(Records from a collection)
────────────────

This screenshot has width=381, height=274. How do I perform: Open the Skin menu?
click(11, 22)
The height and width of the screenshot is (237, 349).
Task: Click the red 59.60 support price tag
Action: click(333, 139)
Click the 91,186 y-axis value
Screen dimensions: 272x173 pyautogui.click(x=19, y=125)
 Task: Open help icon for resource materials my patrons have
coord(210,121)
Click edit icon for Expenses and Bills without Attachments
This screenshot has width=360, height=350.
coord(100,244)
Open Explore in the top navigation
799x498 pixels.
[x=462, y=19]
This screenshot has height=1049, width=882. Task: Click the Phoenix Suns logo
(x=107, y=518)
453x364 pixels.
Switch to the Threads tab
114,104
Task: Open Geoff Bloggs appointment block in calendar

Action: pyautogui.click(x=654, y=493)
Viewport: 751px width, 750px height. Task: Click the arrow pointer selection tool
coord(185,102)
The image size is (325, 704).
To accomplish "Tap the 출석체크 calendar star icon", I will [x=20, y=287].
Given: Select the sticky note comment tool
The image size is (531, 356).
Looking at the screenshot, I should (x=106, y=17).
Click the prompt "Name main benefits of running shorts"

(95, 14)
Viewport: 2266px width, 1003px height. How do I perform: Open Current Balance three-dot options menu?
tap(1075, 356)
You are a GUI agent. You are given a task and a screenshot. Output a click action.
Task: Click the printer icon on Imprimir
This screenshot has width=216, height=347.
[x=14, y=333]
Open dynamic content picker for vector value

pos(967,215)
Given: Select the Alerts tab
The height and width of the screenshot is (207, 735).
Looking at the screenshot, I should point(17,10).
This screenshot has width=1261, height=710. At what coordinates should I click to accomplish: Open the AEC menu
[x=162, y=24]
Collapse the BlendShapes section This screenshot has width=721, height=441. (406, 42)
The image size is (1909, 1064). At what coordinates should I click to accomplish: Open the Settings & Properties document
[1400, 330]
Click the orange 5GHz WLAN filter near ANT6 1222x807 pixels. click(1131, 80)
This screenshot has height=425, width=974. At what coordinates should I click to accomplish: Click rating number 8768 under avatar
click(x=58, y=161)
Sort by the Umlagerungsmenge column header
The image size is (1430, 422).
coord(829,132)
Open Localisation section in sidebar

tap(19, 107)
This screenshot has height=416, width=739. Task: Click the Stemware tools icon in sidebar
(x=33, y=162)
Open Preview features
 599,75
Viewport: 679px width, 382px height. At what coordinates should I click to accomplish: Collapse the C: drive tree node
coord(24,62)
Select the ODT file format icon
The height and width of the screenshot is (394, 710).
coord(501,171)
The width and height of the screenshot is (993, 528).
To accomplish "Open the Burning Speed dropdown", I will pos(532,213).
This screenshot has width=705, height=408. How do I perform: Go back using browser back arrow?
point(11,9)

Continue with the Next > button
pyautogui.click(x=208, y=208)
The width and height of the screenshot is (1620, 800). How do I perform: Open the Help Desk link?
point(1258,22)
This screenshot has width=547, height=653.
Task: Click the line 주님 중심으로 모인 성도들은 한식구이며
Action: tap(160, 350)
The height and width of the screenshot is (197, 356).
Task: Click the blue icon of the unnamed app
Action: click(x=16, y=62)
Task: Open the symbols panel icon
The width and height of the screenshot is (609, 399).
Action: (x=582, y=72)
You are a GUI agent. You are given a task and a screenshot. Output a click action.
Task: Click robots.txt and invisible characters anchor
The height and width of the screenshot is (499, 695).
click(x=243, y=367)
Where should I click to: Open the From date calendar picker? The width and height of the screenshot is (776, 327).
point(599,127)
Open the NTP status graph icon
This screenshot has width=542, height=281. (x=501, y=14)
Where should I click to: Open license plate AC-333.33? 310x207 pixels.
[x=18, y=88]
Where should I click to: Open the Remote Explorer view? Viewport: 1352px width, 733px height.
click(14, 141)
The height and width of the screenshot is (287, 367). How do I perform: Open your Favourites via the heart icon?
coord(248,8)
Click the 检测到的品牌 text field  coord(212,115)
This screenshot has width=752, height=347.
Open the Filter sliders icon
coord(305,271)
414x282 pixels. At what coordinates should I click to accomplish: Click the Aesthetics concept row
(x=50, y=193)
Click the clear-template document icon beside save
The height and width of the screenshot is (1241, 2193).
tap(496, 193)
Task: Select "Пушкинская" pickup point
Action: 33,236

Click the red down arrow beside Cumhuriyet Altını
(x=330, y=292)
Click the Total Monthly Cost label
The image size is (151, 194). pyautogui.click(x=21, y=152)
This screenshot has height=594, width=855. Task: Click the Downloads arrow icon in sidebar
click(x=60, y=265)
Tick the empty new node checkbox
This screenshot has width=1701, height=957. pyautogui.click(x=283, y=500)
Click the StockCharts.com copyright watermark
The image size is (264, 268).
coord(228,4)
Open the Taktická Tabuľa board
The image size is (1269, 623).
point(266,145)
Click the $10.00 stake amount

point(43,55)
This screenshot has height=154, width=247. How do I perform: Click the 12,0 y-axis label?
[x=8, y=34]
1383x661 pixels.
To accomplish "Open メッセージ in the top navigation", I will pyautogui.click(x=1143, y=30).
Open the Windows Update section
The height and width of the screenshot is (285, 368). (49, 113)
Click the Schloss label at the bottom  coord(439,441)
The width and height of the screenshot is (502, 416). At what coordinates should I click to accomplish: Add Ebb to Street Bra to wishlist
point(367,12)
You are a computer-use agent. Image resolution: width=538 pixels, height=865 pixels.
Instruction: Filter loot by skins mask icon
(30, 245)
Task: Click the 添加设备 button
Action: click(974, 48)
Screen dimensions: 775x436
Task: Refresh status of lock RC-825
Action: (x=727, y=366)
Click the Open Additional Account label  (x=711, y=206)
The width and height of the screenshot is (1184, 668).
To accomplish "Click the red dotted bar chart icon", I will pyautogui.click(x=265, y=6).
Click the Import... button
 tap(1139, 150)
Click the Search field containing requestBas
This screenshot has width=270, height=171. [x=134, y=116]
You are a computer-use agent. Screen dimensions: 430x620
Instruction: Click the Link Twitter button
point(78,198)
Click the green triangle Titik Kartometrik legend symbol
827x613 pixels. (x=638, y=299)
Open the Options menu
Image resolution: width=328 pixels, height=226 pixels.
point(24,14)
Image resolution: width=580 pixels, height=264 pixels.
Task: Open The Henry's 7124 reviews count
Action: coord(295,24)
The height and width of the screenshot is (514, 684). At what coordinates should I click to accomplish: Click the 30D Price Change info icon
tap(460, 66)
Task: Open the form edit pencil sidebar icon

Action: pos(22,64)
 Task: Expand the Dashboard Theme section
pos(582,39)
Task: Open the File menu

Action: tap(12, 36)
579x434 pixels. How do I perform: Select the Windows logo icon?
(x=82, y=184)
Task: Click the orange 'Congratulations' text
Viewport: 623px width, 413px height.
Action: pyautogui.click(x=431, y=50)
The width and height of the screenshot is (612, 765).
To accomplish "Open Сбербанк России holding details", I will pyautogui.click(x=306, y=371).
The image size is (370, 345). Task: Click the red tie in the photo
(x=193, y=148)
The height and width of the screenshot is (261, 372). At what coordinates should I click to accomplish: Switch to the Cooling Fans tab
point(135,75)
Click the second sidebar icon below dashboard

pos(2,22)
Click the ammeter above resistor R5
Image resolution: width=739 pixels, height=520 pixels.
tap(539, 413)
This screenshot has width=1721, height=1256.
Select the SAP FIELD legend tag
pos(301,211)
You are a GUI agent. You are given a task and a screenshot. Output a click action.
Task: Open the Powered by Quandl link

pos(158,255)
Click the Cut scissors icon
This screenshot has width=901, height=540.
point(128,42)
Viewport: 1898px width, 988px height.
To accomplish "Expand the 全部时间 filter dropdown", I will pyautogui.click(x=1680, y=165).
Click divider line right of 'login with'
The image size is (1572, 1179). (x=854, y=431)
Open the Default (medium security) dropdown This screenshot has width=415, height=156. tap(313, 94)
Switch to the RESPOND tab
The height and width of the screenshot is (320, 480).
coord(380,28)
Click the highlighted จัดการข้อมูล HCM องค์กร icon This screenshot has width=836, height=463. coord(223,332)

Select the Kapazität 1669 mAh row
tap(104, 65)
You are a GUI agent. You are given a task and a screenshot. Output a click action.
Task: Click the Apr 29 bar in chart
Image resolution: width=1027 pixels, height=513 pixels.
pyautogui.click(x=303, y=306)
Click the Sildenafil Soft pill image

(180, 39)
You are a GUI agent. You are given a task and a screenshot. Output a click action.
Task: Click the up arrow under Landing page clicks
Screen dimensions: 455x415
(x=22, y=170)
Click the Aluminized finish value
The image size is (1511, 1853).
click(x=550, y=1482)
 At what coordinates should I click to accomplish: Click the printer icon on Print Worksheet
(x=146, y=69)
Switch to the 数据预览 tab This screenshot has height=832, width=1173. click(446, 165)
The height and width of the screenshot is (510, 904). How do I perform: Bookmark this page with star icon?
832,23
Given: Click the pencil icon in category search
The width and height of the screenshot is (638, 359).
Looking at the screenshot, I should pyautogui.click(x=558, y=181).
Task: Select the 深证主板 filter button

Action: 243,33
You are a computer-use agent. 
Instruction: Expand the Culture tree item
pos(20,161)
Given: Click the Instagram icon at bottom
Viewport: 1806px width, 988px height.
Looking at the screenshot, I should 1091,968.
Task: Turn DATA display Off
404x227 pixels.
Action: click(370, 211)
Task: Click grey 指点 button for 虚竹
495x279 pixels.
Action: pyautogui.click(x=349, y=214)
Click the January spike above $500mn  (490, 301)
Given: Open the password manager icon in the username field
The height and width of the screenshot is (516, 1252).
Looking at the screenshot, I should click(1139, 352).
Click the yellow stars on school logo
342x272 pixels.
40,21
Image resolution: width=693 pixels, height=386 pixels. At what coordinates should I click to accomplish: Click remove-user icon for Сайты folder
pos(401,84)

────────────────

▶ Exercise objective: Quote the data from its first line through the line containing "coord(210,121)", both included.

▶ The reply:
This screenshot has width=381, height=274. How do I perform: Open the Skin menu?
click(11, 22)
The height and width of the screenshot is (237, 349).
Task: Click the red 59.60 support price tag
Action: click(333, 139)
Click the 91,186 y-axis value
Screen dimensions: 272x173 pyautogui.click(x=19, y=125)
 Task: Open help icon for resource materials my patrons have
coord(210,121)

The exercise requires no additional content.